*SELECTED EXCERPT*
%%

English singer and actress

Pattie Laverne (died 24 April 1916) was an English singer and actress, playing leading roles in opéra bouffe.

==Life==
Laverne was born in London, and was initially a concert soprano singer, first appearing in 1871 at the Hanover Square Rooms, and later at St James's Hall and in Manchester at the Free Trade Hall. She first appeared on stage later that year in Preston, in the title role of The Grand Duchess by Jacques Offenbach.

In 1872 she became a member of the company of Opera Comique in London; in October of that year she played Dindorette in L'œil crevé by Hervé. A reviewer in The Era (26 October 1872) wrote that she had "a very decided talent for sprightly acting.... [T]hroughout the opera Miss Laverne was as piquant and sparkling as possible, and added greatly to the success of the piece."

%%

*DATASET ENTRIES*
%%

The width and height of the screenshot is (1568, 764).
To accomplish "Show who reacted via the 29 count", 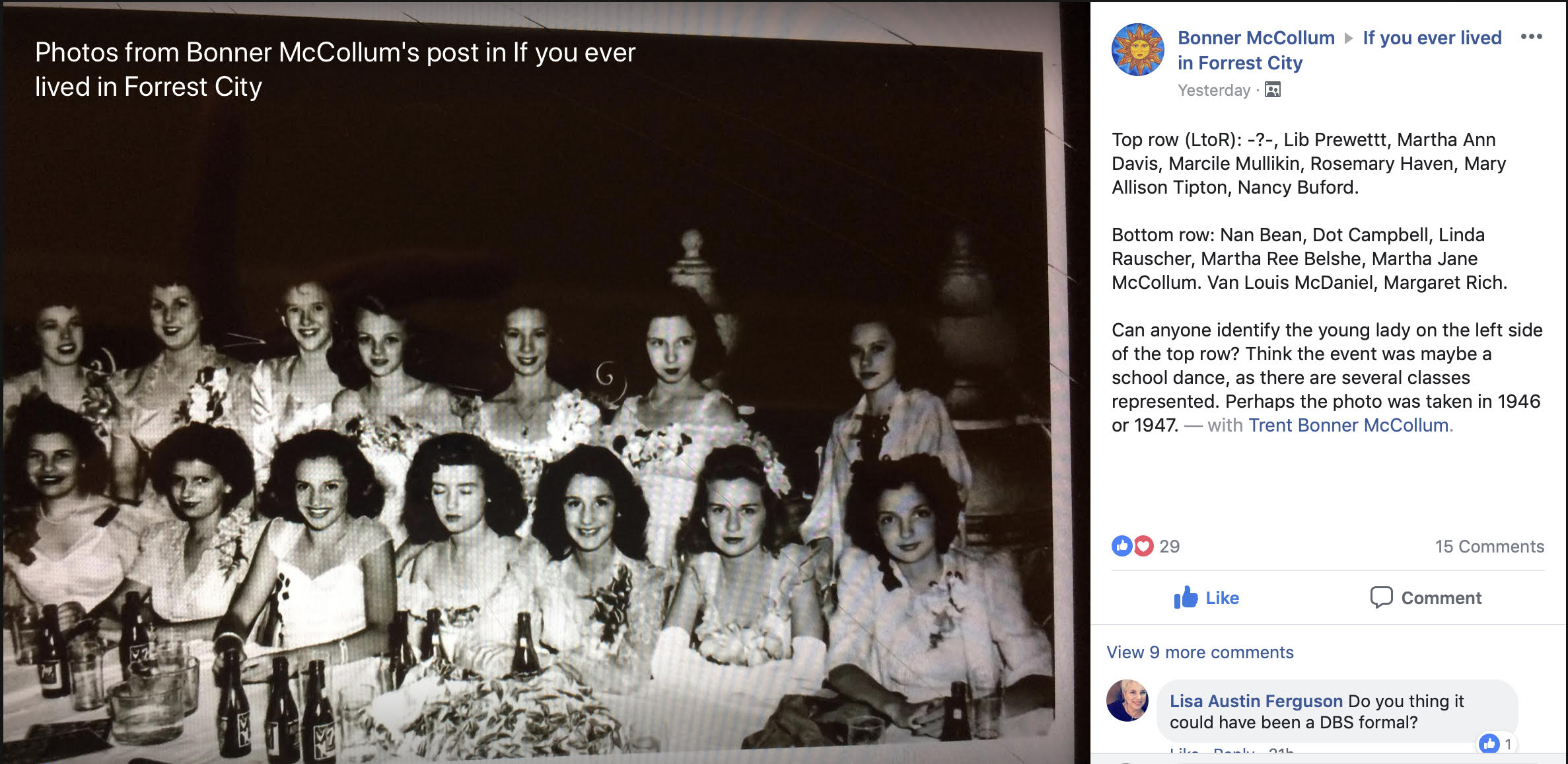I will pos(1169,547).
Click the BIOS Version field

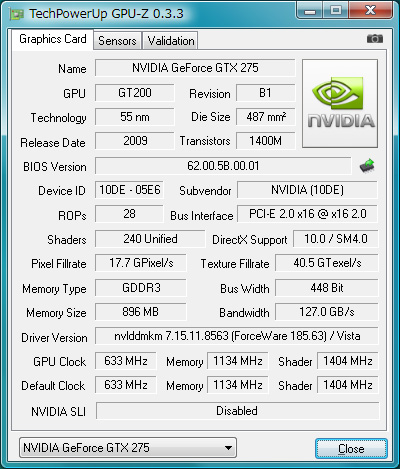pyautogui.click(x=223, y=166)
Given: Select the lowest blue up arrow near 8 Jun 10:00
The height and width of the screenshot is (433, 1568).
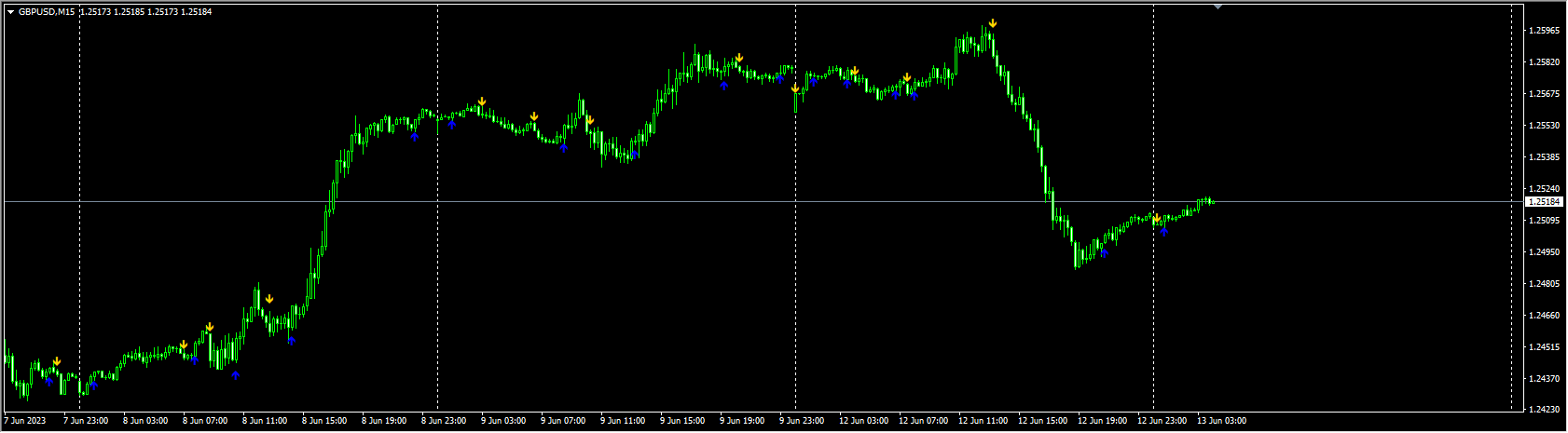Looking at the screenshot, I should click(236, 374).
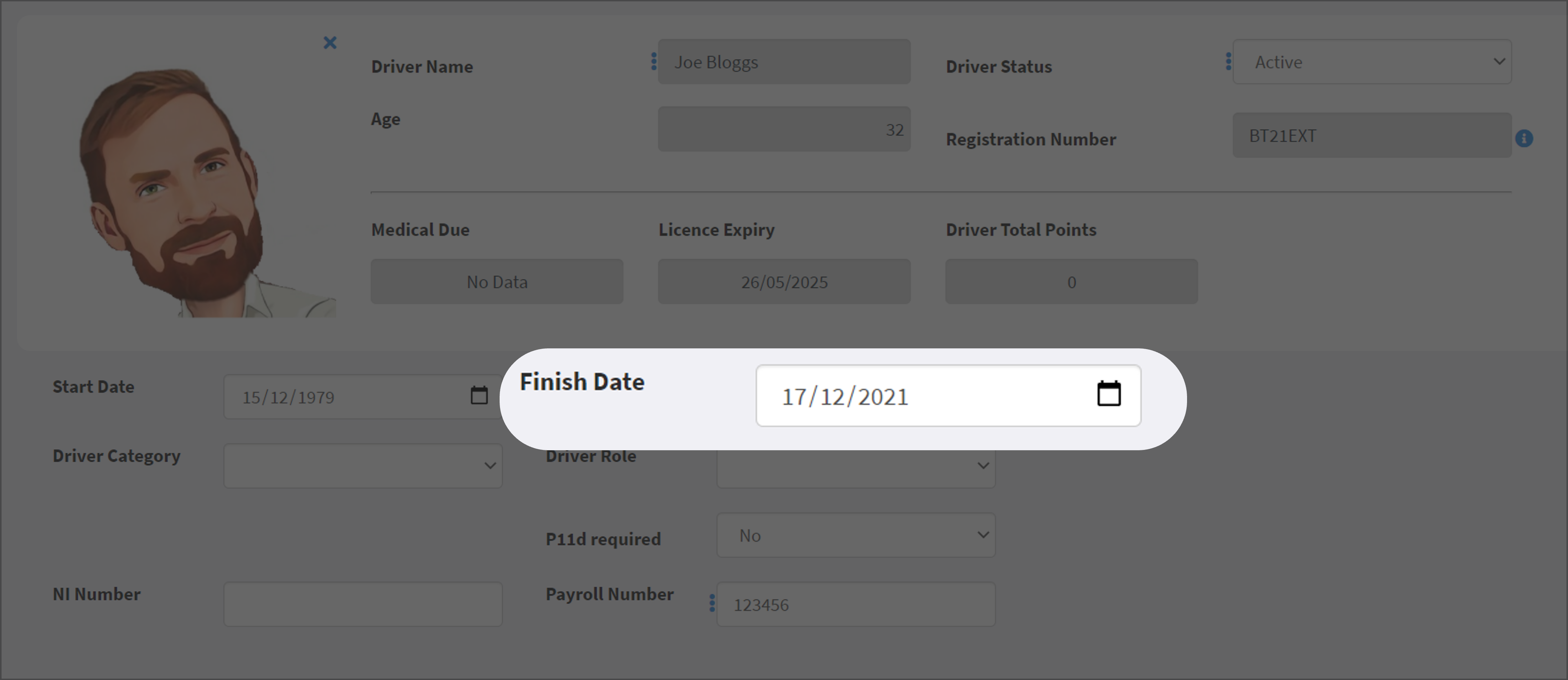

%%

*REQUIRED ACTIONS*
A – In the text about Pattie Laverne, what role did she play in Hervé's L'œil crevé?
B – List every venue where the text about Pattie Laverne says she appeared as a concert soprano.
C – Continue the text about Pattie Laverne from the point where it stops.
The material has no role in what you are asked to do here.

*ANSWERS FOR THIS EXERCISE*
A – She played Dindorette.

B –
- Hanover Square Rooms
- St James's Hall
- Free Trade Hall in Manchester

C –
During the 1872–1873 season she took leading roles at Opera Comique in The Bohemians and Kissi-Kissi; during the 1873–1874 season she was Clairette in La fille de Madame Angot by Charles Lecocq.

Further leading roles were in Happy Hampstead by Richard D'Oyly Carte, Giroflé-Girofla by Lecocq, and Trainette in Pom by Procida Bucalossi. She took the title role in Nell Gwynne by Alfred Cellier in 1876 at the Prince's Theatre, Manchester. In 1876 she appeared on tour as Clairette in La fille de Madame Angot, with great success, and toured in 1877 as Boulotte in Barbe-bleue by Offenbach.